▶ Consignes de travail:
**A)** Pour chacune des affirmations suivantes, indiquez par oui ou par non si elle concorde avec l’entretien, en citant mot pour mot les termes du texte qui permettent de trancher : (i) les voyages de Mathieu Bablet en Asie ont fait naître son intérêt pour une architecture grouillante ; (ii) pour le réseau de Carbone & Silicium, il a retenu un imaginaire de circuit imprimé à la Tron ; (iii) pour Silent Jenny, il a puisé dans la peinture romantique.
**B)** Recopiez fidèlement le passage de l’entretien qui commence par « Mathieu Bablet : Oui. » et se poursuit jusqu’à « genre de décors. ».

Gianni (PSI) : Je suis très sensible à ta manière de représenter l’architecture. Est-ce que tu as des inspirations fortes qui reviennent quand tu crées des architectures, ou est-ce que tu cherches plutôt à la renouveler, à aborder de nouvelles formes d’urbanisme ?
Mathieu Bablet : Il y a quand même des références assez fortes. En premier lieu, ce sont mes voyages en Asie, notamment en Chine et au Japon, qui ont vraiment construit mon intérêt pour une architecture grouillante. C’est vrai que les câbles apparents, avec du béton perforé à droite à gauche, avec du sale, des détritus, ça m’a tellement marqué quand j’ai fait ces voyages jeune, que c’est quelque chose qui est resté extrêmement prégnant dans mes dessins, et encore aujourd’hui. Et puis après, c’est marrant mais pour Carbone & Silicium, tout ce qui se passe dans le réseau, qui est un monde digital, je voulais m’éloigner de l’imaginaire digital qu’on pouvait avoir communément, qu’il y ait quelque chose avec des câbles, un peu circuit imprimé à la Tron. Donc je suis parti sur de l’architecture précolombienne.
Dans Silent Jenny, on sur des terres désolées, des paysages très très minéraux. Pour apporter du contraste, tout ce qui est construit, toute l’architecture va dans la direction du brutalisme. C’est un courant extrêmement à la mode en ce moment, mais qui, à mon sens, fonctionne vraiment bien pour avoir quelque chose à la fois de monumental et de déshumanisé. C’est assez intéressant d’aller dans cette direction. À chaque nouveau projet, si je peux aller dans une direction architecturale un peu différente, ça me permet de me renouveler et de tester de nouvelles choses.
Gianni (PSI) : Je pense que c’est ça qui fait que tu as une identité qui est très forte. En envoyant la couverture de Silent Jenny, je me suis dit que le véhicule ressemblait beaucoup au Château Ambulant. Du coup, à côté de tes voyages, est-ce que tu as des inspirations de certains artistes, notamment des réalisatrices, réalisateurs, des peintres, des gens que tu aimes bien ?
Mathieu Bablet : Oui. Pour en citer comme ça, puisqu’on parlait d’architecture, je pense que la personne qui m’a le plus influencé et donné envie de dessiner des gros décors, c’est Tsutomu Nihei avec BLAME!. Parce que ça a été un choc esthétique. Tu cites Miyazaki et ça parle à chaque fibre de mon être. Miyazaki est vachement présent dans chacune de mes œuvres. En termes de peintres, ça dépend des projets. Pour Silent Jenny, je me suis inspiré de la peinture romantique, parce qu’il y avait cette idée d’avoir des décors foisonnants, avec des jeux et des rayons de lumière qui passent au travers des nuages et des personnages tout petits dans ce genre de décors.

▶ Matériel fourni:
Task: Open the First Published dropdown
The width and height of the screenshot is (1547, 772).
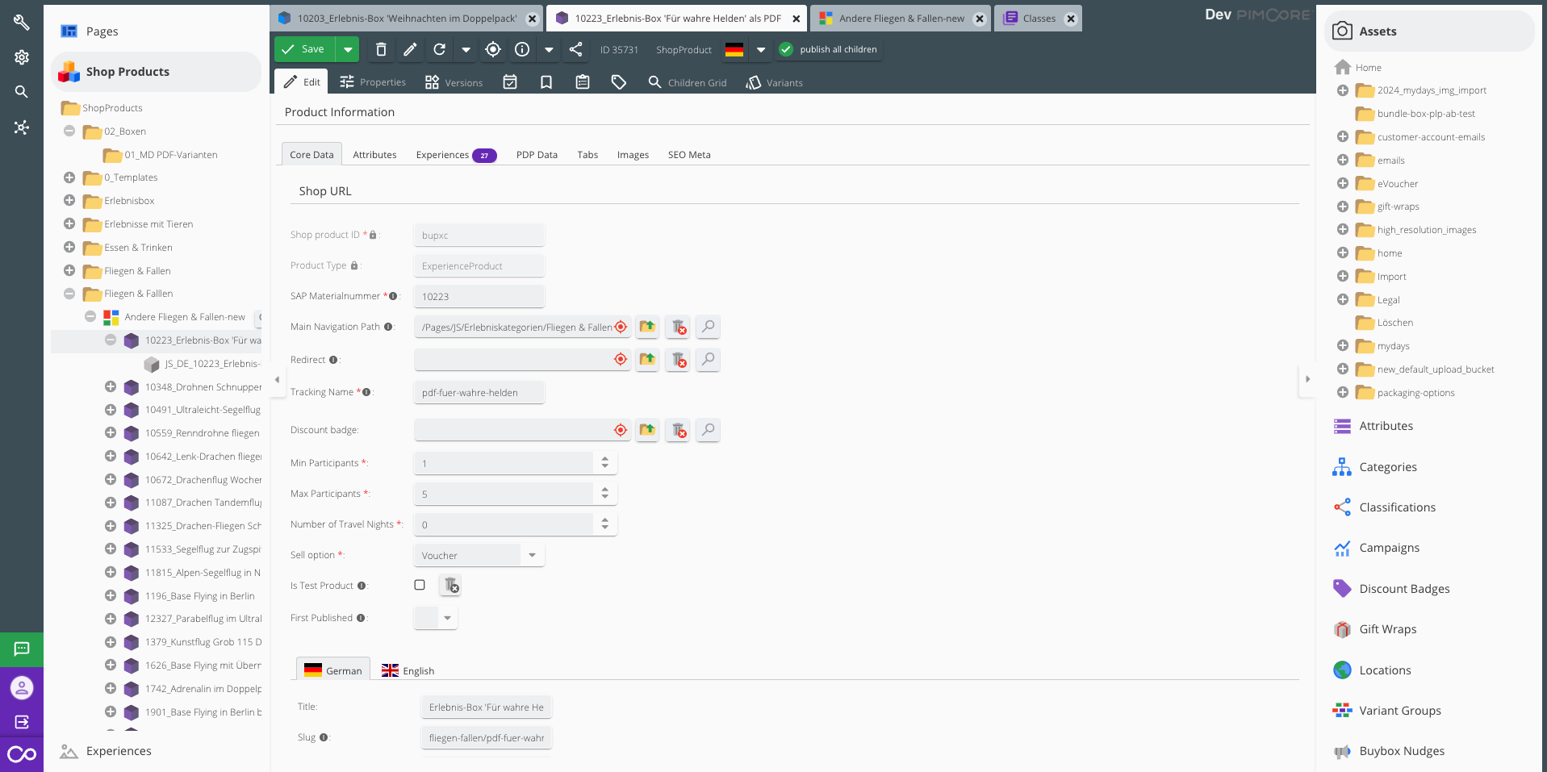Action: point(447,618)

▶ Corrigé de l’exercice:
**A)**
(i) Oui : « ce sont mes voyages en Asie, notamment en Chine et au Japon, qui ont vraiment construit mon intérêt pour une architecture grouillante ».
(ii) Non : « je voulais m’éloigner de l’imaginaire digital qu’on pouvait avoir communément » ; « Donc je suis parti sur de l’architecture précolombienne. »
(iii) Oui : « Pour Silent Jenny, je me suis inspiré de la peinture romantique ».

**B)**
Mathieu Bablet : Oui. Pour en citer comme ça, puisqu’on parlait d’architecture, je pense que la personne qui m’a le plus influencé et donné envie de dessiner des gros décors, c’est Tsutomu Nihei avec BLAME!. Parce que ça a été un choc esthétique. Tu cites Miyazaki et ça parle à chaque fibre de mon être. Miyazaki est vachement présent dans chacune de mes œuvres. En termes de peintres, ça dépend des projets. Pour Silent Jenny, je me suis inspiré de la peinture romantique, parce qu’il y avait cette idée d’avoir des décors foisonnants, avec des jeux et des rayons de lumière qui passent au travers des nuages et des personnages tout petits dans ce genre de décors.